(Stored data)
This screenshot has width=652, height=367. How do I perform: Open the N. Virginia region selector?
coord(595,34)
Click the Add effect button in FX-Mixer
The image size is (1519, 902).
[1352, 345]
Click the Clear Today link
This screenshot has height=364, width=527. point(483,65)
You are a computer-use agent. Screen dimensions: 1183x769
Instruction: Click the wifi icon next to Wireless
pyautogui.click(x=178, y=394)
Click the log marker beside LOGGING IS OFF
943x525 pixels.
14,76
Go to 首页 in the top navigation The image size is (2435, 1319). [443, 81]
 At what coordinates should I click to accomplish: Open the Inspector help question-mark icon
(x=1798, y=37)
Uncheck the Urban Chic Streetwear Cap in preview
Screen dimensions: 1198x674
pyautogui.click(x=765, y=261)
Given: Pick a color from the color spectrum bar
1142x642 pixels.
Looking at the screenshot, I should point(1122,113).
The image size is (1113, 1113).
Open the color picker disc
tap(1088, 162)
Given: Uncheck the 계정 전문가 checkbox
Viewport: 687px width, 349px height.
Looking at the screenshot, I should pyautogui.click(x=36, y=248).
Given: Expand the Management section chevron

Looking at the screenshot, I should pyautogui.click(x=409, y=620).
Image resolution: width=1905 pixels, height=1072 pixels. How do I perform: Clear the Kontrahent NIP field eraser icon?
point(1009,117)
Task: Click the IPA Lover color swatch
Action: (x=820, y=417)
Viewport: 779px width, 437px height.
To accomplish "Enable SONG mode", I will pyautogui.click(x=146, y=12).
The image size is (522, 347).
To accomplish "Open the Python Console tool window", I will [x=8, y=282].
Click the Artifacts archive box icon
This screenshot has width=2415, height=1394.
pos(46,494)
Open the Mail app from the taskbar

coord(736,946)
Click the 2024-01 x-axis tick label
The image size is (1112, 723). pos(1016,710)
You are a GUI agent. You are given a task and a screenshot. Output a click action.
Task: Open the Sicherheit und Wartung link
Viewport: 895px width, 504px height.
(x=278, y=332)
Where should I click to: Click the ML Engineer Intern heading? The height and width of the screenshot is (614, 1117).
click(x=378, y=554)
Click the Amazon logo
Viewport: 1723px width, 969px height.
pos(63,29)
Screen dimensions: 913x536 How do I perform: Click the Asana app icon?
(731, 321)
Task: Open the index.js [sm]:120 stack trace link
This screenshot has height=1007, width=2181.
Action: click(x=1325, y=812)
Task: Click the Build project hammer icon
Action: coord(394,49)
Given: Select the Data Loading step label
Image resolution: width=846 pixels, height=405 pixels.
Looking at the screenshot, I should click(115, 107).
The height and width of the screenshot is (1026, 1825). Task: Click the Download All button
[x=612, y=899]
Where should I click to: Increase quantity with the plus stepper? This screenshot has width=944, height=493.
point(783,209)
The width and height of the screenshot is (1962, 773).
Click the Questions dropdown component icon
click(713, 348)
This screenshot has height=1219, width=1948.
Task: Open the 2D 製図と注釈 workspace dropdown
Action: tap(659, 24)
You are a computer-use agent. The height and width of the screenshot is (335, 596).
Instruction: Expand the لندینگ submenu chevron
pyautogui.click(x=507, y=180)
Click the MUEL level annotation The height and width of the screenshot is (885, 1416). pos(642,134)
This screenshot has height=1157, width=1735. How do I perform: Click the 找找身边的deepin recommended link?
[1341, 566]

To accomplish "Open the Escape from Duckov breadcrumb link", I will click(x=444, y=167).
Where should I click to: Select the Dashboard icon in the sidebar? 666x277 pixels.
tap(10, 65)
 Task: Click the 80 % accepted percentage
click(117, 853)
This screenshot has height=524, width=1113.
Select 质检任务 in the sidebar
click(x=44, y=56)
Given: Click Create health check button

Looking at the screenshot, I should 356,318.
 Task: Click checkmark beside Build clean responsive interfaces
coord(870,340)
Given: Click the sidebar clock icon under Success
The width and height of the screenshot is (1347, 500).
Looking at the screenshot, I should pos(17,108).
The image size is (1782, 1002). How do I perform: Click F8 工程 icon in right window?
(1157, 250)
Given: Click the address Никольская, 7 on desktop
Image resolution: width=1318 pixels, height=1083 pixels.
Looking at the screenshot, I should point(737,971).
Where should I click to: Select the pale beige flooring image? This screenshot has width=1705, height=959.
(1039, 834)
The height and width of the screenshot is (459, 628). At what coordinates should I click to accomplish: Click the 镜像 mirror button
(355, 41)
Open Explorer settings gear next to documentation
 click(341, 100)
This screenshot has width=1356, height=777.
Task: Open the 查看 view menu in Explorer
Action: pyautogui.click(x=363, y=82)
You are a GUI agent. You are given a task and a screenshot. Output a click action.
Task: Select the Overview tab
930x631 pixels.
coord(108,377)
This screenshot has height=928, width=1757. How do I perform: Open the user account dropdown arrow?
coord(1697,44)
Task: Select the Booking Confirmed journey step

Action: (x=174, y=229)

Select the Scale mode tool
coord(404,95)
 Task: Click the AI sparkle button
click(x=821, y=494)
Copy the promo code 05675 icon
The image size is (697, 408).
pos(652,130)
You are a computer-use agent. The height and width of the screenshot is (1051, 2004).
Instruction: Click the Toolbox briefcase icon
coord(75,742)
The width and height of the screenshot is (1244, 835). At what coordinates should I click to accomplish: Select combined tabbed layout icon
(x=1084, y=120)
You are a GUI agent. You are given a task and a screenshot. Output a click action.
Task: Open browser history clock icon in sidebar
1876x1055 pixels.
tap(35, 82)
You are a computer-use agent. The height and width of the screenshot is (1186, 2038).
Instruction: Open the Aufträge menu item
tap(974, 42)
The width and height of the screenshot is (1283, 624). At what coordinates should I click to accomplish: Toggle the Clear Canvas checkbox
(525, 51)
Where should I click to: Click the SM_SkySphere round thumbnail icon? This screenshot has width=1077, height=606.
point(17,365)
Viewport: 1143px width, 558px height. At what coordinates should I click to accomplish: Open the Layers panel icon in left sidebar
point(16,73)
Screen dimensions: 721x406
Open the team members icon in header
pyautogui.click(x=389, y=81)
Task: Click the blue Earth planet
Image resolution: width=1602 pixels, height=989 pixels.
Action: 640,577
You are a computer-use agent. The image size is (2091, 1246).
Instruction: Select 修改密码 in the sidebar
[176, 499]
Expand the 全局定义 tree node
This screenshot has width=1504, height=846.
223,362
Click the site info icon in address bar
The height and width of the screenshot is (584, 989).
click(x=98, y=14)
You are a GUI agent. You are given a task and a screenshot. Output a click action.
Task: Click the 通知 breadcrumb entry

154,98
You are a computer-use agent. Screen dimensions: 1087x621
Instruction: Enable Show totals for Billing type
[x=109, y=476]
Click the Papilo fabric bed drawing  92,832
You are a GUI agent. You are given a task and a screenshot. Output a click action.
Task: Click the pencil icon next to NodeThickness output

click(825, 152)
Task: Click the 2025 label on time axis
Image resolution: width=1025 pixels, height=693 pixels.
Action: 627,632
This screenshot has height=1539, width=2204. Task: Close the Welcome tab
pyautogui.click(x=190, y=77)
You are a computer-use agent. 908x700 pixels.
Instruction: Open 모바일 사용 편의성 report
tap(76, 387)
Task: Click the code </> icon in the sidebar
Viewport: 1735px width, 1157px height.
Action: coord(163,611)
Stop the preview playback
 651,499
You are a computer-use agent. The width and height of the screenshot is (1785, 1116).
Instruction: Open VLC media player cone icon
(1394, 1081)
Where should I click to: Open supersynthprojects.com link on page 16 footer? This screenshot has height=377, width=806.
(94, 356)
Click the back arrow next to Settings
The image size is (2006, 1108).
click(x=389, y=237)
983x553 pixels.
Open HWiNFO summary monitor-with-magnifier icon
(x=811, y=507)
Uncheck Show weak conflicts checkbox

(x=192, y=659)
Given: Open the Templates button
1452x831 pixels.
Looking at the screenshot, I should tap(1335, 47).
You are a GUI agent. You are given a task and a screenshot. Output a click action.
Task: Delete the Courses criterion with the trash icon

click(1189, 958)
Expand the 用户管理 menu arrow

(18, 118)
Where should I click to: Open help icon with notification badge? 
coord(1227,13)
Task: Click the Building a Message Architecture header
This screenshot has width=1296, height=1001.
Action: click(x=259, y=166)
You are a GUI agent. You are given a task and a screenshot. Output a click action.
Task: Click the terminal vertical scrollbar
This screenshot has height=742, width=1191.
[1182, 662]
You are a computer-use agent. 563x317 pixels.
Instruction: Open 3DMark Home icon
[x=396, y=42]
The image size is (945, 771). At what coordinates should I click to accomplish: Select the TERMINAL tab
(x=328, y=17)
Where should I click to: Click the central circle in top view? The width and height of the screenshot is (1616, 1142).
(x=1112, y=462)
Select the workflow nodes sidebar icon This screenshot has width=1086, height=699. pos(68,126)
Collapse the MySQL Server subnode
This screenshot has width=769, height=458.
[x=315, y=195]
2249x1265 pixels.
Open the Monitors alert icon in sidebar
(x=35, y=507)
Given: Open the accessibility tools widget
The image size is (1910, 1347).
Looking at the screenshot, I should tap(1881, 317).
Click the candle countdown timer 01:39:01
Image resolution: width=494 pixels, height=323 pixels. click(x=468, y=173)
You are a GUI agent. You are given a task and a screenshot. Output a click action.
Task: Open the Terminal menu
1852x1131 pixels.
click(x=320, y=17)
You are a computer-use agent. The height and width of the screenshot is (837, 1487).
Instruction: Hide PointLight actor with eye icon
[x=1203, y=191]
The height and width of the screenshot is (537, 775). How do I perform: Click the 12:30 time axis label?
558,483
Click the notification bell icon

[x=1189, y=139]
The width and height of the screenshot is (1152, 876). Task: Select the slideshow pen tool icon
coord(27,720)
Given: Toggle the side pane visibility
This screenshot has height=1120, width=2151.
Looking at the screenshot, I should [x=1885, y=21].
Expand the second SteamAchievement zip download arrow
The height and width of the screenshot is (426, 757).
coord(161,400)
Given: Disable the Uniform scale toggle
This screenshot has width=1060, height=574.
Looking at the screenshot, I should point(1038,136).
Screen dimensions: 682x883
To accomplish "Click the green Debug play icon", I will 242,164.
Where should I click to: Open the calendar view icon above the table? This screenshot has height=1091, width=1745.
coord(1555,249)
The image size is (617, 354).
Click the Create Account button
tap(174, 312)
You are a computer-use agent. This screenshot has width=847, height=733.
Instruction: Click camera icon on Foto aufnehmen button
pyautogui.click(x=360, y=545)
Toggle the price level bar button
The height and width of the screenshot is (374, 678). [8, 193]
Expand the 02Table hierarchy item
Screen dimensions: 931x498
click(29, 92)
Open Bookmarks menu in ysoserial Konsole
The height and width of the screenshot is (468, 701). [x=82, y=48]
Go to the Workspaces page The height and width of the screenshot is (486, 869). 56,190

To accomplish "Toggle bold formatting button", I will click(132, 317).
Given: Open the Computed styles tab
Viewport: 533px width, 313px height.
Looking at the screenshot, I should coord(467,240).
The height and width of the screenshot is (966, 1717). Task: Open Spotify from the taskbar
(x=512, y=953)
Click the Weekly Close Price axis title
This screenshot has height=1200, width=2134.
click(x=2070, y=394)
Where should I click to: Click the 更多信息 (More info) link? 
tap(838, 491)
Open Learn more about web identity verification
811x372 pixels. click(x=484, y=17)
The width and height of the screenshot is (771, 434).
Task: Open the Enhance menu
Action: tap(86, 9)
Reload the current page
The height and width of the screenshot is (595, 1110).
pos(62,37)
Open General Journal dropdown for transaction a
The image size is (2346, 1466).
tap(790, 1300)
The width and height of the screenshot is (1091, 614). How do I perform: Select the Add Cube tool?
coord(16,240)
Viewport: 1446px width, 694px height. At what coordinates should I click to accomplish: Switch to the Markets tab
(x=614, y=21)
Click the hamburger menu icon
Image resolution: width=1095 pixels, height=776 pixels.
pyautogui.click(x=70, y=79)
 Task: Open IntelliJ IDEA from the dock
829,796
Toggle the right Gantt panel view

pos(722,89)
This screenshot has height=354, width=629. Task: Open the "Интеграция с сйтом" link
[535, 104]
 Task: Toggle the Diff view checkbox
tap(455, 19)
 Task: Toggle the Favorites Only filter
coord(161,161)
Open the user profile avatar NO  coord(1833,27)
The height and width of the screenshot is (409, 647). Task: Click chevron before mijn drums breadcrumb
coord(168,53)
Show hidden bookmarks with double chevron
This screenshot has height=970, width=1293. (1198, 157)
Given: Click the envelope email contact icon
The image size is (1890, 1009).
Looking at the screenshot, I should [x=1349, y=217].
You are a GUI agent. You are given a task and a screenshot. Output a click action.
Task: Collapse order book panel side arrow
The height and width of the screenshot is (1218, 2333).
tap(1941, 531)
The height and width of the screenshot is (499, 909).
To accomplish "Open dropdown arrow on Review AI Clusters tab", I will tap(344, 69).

- [Work item]: Only lines with the word "clock" are needed. Copy them from the preceding records.

- [Written reply]:
Given: Click the sidebar clock icon under Success
Task: Open browser history clock icon in sidebar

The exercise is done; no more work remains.